A separate study by the Trade and Industry Ministry also found that since the retirement and re-employment act was enacted, the employment rate of those between 65 and 67 had gone up by 1.6 percentage points each year.
But the Singapore University of Social Sciences’ Associate Professor Randolph Tan raised concerns over the timing of raising the re-employment age, with employers grappling with issues like a tightened supply of foreign manpower and mismatches in the labour market.
“The benefits of raising the re-employment age may not be immediately obvious, especially to employers. The reason why the situation for employers is particularly challenging is because I think they have had to deal with new labour market realities. All these kind of adjustments will take time.”

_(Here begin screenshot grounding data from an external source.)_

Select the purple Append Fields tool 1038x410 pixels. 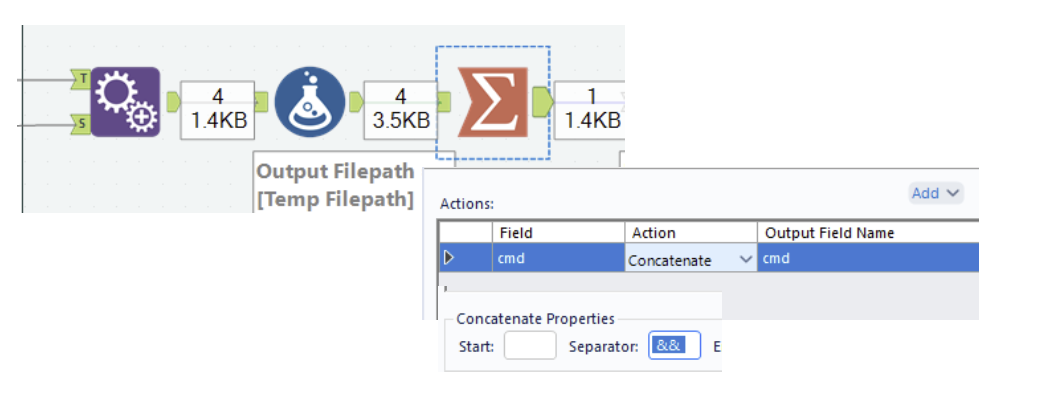point(125,101)
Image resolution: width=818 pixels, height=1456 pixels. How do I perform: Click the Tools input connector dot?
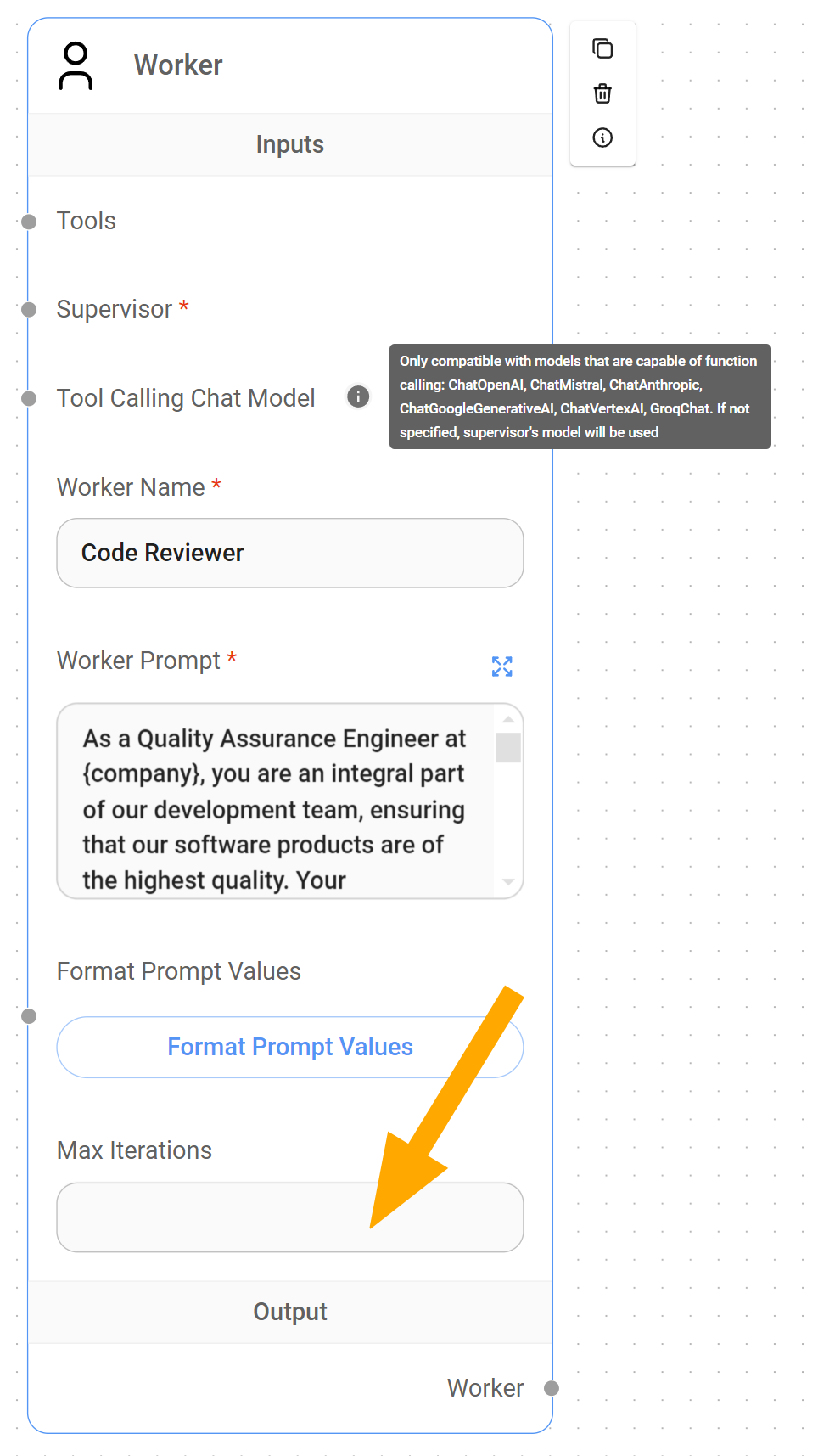29,222
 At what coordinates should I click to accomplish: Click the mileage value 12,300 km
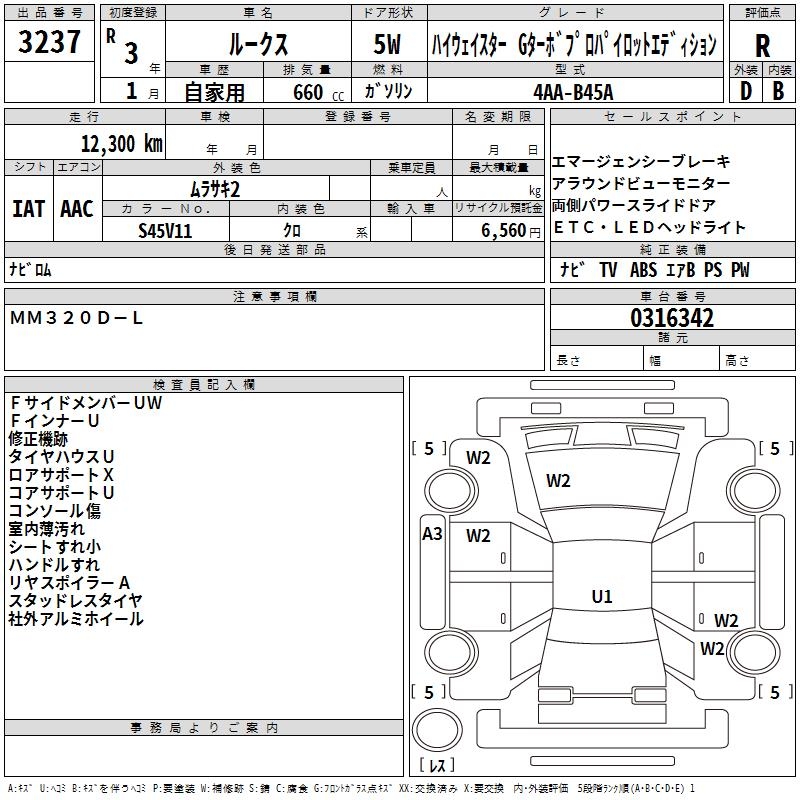tap(118, 144)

“So the raising of the re-employment age at this time, in my personal opinion, may actually put an additional regulatory burden on them. I think it's temporary, and I think it's a reality that Singaporean employers have to try to adjust to, in the longer term,” added Assoc Prof Tan, who is a director at the university’s Centre for Applied Research.

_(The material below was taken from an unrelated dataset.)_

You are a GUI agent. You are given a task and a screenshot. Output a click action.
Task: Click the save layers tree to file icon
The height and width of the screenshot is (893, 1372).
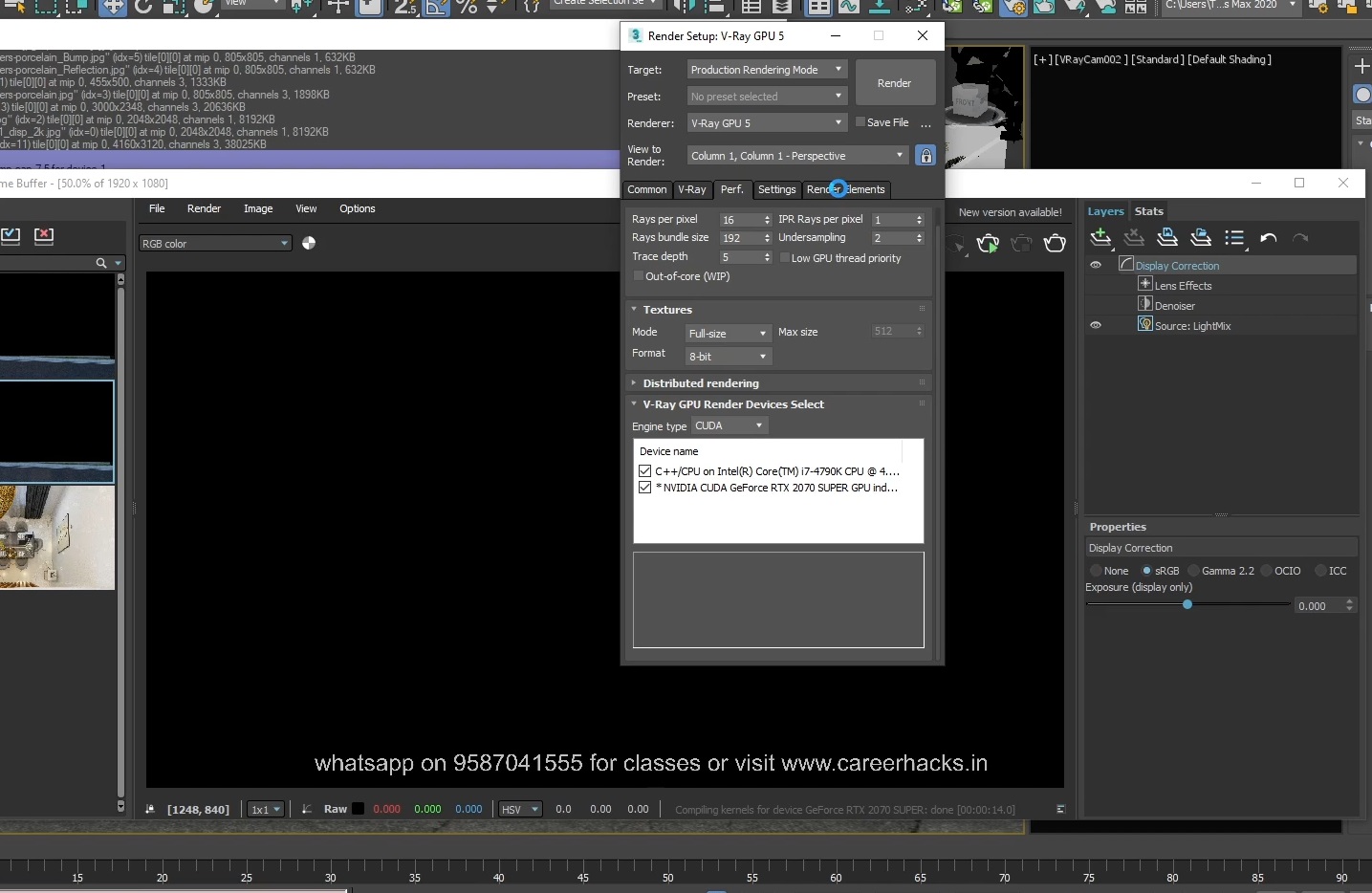coord(1167,237)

“But I am concerned that whether in the immediate term, they can actually make the adjustments that are necessary for them to tide over this challenging time."
TECHNOLOGY, MISMATCHES AND GETTING OLDER WORKERS TO ADAPT
There is also the question of why employers should extend the careers of their older employees over hiring younger workers.
Hong Hua Holdings managing director Lim Teik Soon said: “I don't deny that younger workers are stronger and faster than older workers. That's their advantage. But we won't reject older workers. The problem we face is that turnover for younger workers is higher. But for older workers, they want a sense of belonging.”
Speaking to Channel NewsAsia, Manpower Minister Lim Swee Say said a solution could be found through technology. "We believe that the technology and innovation can actually make our workforce more inclusive (and) can make the jobs of our mature workers safer and smarter."
At Mata Thai restaurant, for example, iPads were introduced with the help of government grants for workers to better take orders. - helping employees who cannot read and had to previously rely on memorising the entire menu.
INCENTIVISING HIRING OLDER WORKERS
Aside from government grants to encourage companies to re-look their job processes, there are also schemes to offset the costs of hiring older workers.
This includes WorkPro, a further enhancement, that supports such efforts through things like a job redesign grant, and an age management grant.
But these incentives could lose its efficacy over time, said Assoc Prof Tan.
“If I have any concern, it is that the incentives to encourage employers to hire mature workers have been in force for too long. And because they are in force for too long, I actually believe that their efficacy will actually start to diminish over time.”
The alternative will be to encourage workers to continue upgrading their skills, and remain adaptable, he said.
Mr Sam Tan added: “Ultimately, I think it is important for our employers and also the older workers to recognise one thing. That in this day and age of rapid development globally, I think companies and workers will have to rejuvenate themselves, reinvent themselves, to be able to compete effectively, globally.”